## [EXERCISE AIM]
Rewrite every line of the listing below as a Markdown table with two columns, Row and Line, omitting blank lines.

## [INPUT RECORDS]
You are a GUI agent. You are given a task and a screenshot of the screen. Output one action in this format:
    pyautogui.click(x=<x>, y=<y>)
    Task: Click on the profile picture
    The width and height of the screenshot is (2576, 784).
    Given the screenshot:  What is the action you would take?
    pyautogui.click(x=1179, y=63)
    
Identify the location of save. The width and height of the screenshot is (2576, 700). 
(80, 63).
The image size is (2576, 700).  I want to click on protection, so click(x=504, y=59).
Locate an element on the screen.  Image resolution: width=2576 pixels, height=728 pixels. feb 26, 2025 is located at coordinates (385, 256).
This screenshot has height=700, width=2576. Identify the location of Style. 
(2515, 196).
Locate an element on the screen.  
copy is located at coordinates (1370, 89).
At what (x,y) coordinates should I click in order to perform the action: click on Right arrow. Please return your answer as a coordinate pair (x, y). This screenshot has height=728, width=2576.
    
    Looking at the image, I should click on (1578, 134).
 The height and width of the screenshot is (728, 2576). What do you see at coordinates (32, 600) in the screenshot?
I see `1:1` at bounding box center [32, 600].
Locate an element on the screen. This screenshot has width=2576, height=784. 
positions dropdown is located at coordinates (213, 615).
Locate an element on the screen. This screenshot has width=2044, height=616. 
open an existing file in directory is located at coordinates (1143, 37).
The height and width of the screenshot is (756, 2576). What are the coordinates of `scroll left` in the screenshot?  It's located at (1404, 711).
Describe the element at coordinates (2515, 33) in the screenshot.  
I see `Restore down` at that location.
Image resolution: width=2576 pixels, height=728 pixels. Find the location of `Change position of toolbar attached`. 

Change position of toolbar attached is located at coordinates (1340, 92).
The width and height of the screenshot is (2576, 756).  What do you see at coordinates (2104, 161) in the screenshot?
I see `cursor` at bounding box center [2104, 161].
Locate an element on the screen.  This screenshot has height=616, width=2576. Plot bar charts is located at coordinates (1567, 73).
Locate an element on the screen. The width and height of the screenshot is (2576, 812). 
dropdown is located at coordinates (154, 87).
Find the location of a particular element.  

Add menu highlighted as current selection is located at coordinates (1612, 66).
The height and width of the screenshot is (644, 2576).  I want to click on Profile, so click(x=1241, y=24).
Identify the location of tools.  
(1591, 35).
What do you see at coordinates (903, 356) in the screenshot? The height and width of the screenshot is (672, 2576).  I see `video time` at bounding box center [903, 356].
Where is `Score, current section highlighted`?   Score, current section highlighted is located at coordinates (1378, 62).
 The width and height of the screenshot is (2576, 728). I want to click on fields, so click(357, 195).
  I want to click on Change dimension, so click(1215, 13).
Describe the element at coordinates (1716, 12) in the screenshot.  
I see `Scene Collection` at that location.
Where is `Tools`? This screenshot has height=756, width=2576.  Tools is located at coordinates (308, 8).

## [RESULT FOR THIS TASK]
| Row | Line |
|---|---|
| 1 | You are a GUI agent. You are given a task and a screenshot of the screen. Output one action in this format: |
| 2 |     pyautogui.click(x=<x>, y=<y>) |
| 3 |     Task: Click on the profile picture |
| 4 |     The width and height of the screenshot is (2576, 784). |
| 5 |     Given the screenshot:  What is the action you would take? |
| 6 |     pyautogui.click(x=1179, y=63) |
| 7 | Identify the location of save. The width and height of the screenshot is (2576, 700).  |
| 8 | (80, 63). |
| 9 | The image size is (2576, 700).  I want to click on protection, so click(x=504, y=59). |
| 10 | Locate an element on the screen.  Image resolution: width=2576 pixels, height=728 pixels. feb 26, 2025 is located at coordinates (385, 256). |
| 11 | This screenshot has height=700, width=2576. Identify the location of Style.  |
| 12 | (2515, 196). |
| 13 | Locate an element on the screen.   |
| 14 | copy is located at coordinates (1370, 89). |
| 15 | At what (x,y) coordinates should I click in order to perform the action: click on Right arrow. Please return your answer as a coordinate pair (x, y). This screenshot has height=728, width=2576. |
| 16 |     Looking at the image, I should click on (1578, 134). |
| 17 |  The height and width of the screenshot is (728, 2576). What do you see at coordinates (32, 600) in the screenshot? |
| 18 | I see `1:1` at bounding box center [32, 600]. |
| 19 | Locate an element on the screen. This screenshot has width=2576, height=784.  |
| 20 | positions dropdown is located at coordinates (213, 615). |
| 21 | Locate an element on the screen. This screenshot has width=2044, height=616.  |
| 22 | open an existing file in directory is located at coordinates (1143, 37). |
| 23 | The height and width of the screenshot is (756, 2576). What are the coordinates of `scroll left` in the screenshot?  It's located at (1404, 711). |
| 24 | Describe the element at coordinates (2515, 33) in the screenshot.   |
| 25 | I see `Restore down` at that location. |
| 26 | Image resolution: width=2576 pixels, height=728 pixels. Find the location of `Change position of toolbar attached`.  |
| 27 | Change position of toolbar attached is located at coordinates (1340, 92). |
| 28 | The width and height of the screenshot is (2576, 756).  What do you see at coordinates (2104, 161) in the screenshot? |
| 29 | I see `cursor` at bounding box center [2104, 161]. |
| 30 | Locate an element on the screen.  This screenshot has height=616, width=2576. Plot bar charts is located at coordinates (1567, 73). |
| 31 | Locate an element on the screen. The width and height of the screenshot is (2576, 812).  |
| 32 | dropdown is located at coordinates (154, 87). |
| 33 | Find the location of a particular element.   |
| 34 | Add menu highlighted as current selection is located at coordinates (1612, 66). |
| 35 | The height and width of the screenshot is (644, 2576).  I want to click on Profile, so click(x=1241, y=24). |
| 36 | Identify the location of tools.   |
| 37 | (1591, 35). |
| 38 | What do you see at coordinates (903, 356) in the screenshot? The height and width of the screenshot is (672, 2576).  I see `video time` at bounding box center [903, 356]. |
| 39 | Where is `Score, current section highlighted`?   Score, current section highlighted is located at coordinates (1378, 62). |
| 40 |  The width and height of the screenshot is (2576, 728). I want to click on fields, so click(357, 195). |
| 41 |   I want to click on Change dimension, so click(1215, 13). |
| 42 | Describe the element at coordinates (1716, 12) in the screenshot.   |
| 43 | I see `Scene Collection` at that location. |
| 44 | Where is `Tools`? This screenshot has height=756, width=2576.  Tools is located at coordinates (308, 8). |